Beginning under the leadership of now-U.S. Senator Kamala Harris, the California Attorney General’s office targeted Daleiden’s speech under the video recording law at the urging of Planned Parenthood, the National Abortion Federation, and StemExpress, a fetal tissue procurement company with deep ties to the professional abortion industry.
While running for U.S. Senate, Harris had a secret in-person meeting with Planned Parenthood executives in Los Angeles, including witnesses in her investigation, to discuss issues in the investigation as part of Planned Parenthood’s political agenda in California. Two weeks later, Daleiden’s home was raided by the California Department of Justice.

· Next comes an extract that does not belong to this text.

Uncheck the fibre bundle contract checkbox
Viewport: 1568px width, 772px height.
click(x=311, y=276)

California DOJ reports reveal that they were instructed by Planned Parenthood’s attorney Beth Parker, a defendant in the lawsuit, to seize “the computers used to produce the videos.” Last year, Planned Parenthood and the National Abortion Federation attempted to intervene in the Attorney General’s prosecution of Daleiden to dictate how he would be allowed to present his defense. The California recording law includes an absolute protection for recordings made for the purpose of gathering evidence of violent crimes, and Planned Parenthood and NAF wanted to block off any evidence or testimony that would reveal criminality in their fetal tissue programs.

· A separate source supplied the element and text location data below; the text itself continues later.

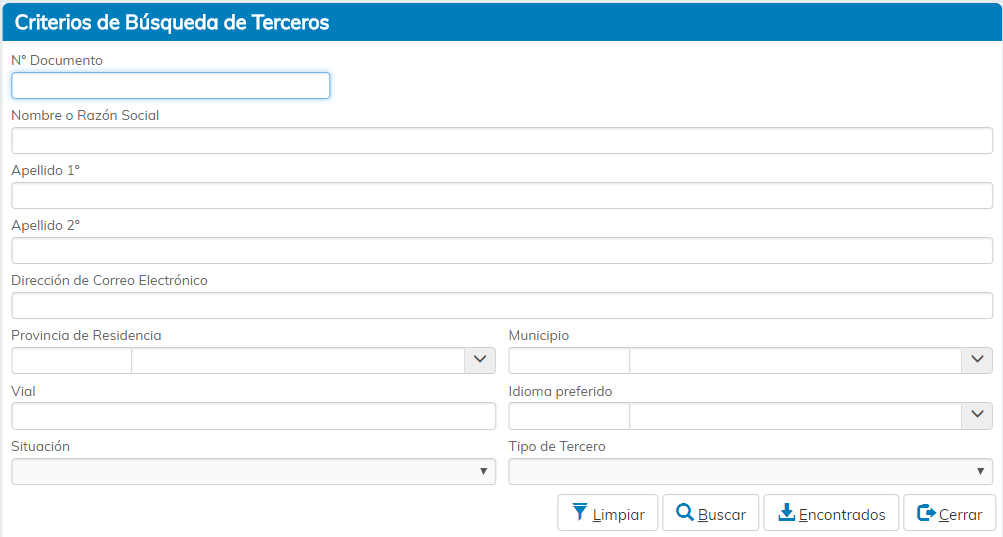Click the Provincia de Residencia code box
This screenshot has height=537, width=1003.
(x=71, y=361)
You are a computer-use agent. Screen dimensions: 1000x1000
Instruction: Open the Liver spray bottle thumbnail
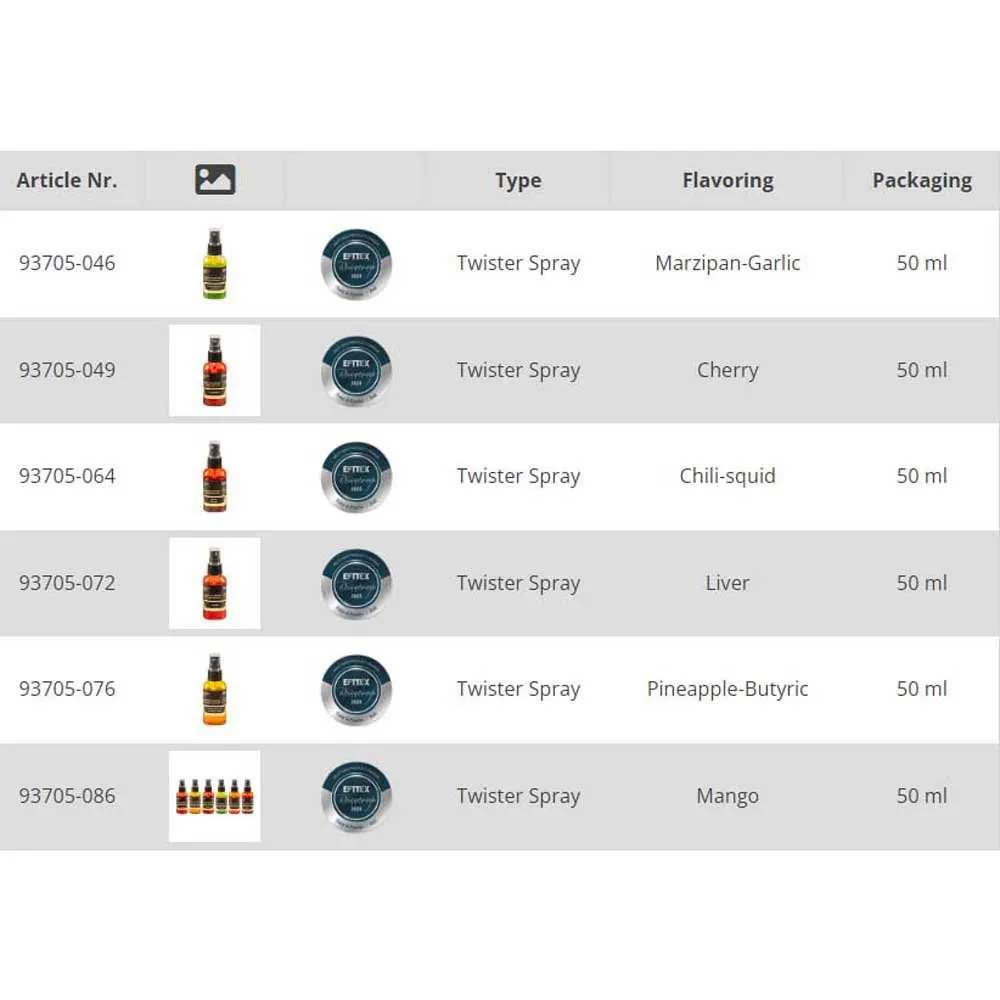coord(214,583)
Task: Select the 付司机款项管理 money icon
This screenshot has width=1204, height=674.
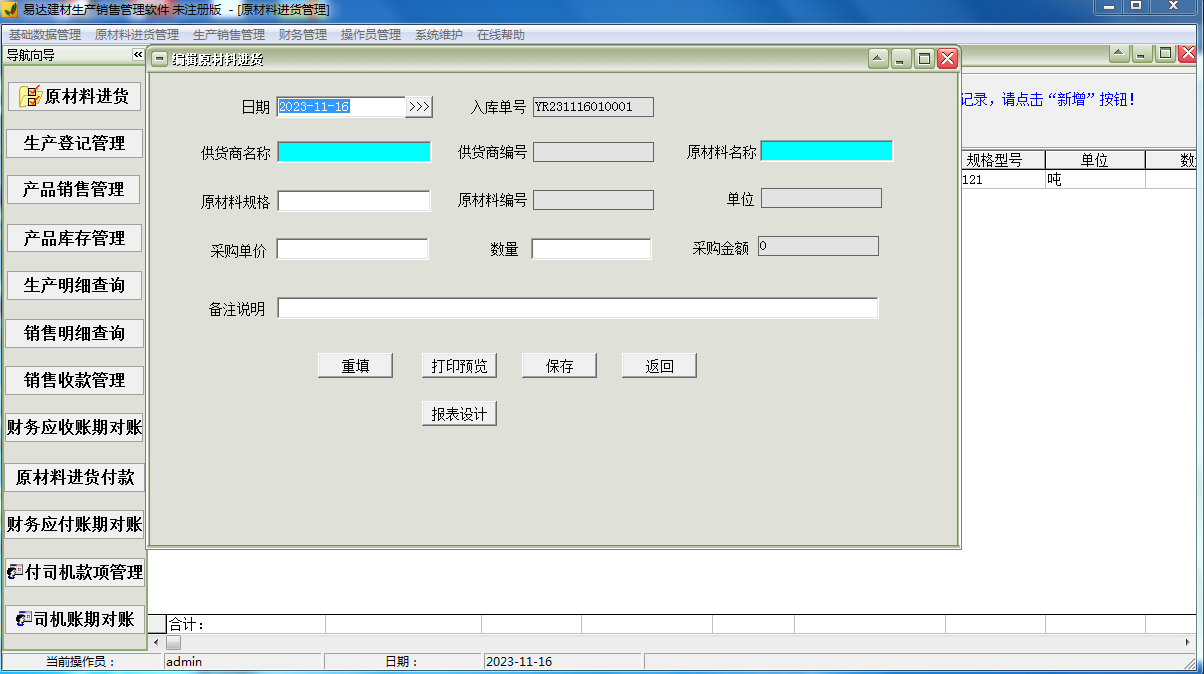Action: tap(74, 572)
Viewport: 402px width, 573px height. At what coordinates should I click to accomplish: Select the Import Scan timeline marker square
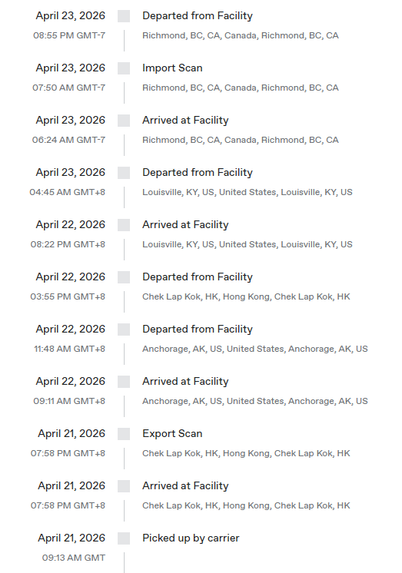(124, 68)
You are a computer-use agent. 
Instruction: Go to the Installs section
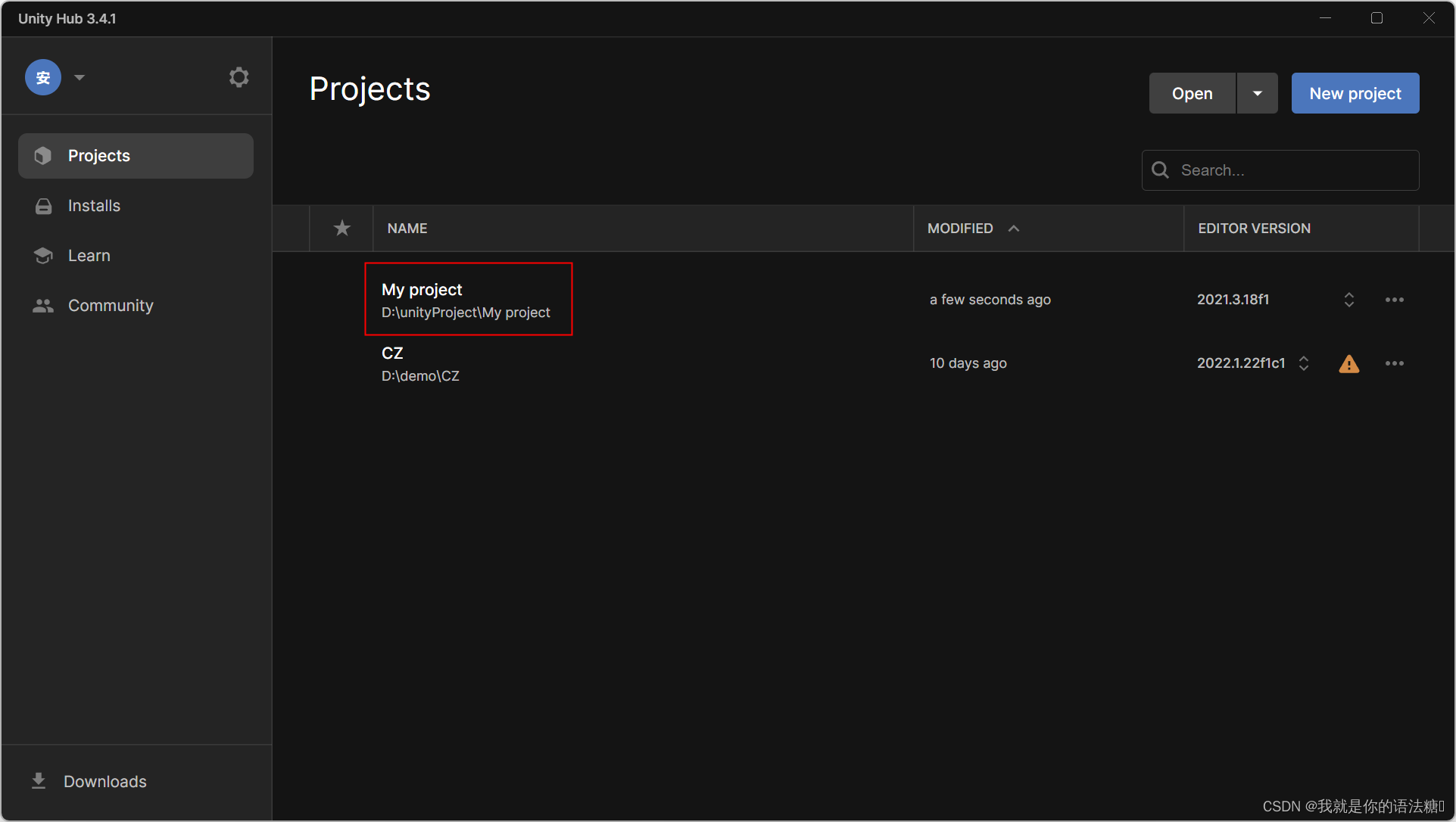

The publication of CMP’s undercover videos led to two comprehensive Congressional investigations, one in the Senate Judiciary Committee and one in the House Energy & Commerce Committee’s Select Investigative Panel. The two investigations issued dozens of criminal referrals for Planned Parenthood and its business partners for transferring aborted fetal organs and tissues for valuable consideration against the law.
In December 2017, the U.S. Department of Justice announced it had opened a federal investigation of Planned Parenthood, StemExpress, and others based on the referrals from Congress. Two of Planned Parenthood’s business partners in Orange County, CA then admitted guilt for selling aborted fetal organs and tissues from Planned Parenthood against the law in a $7.8 million settlement, and the Orange County District Attorney credited CMP’s undercover reporting with prompting the successful case.
Fortunately, in May 2024, a San Francisco District Court ruled that CMP cannot be prevented from republishing any footage subpoenaed by Congress.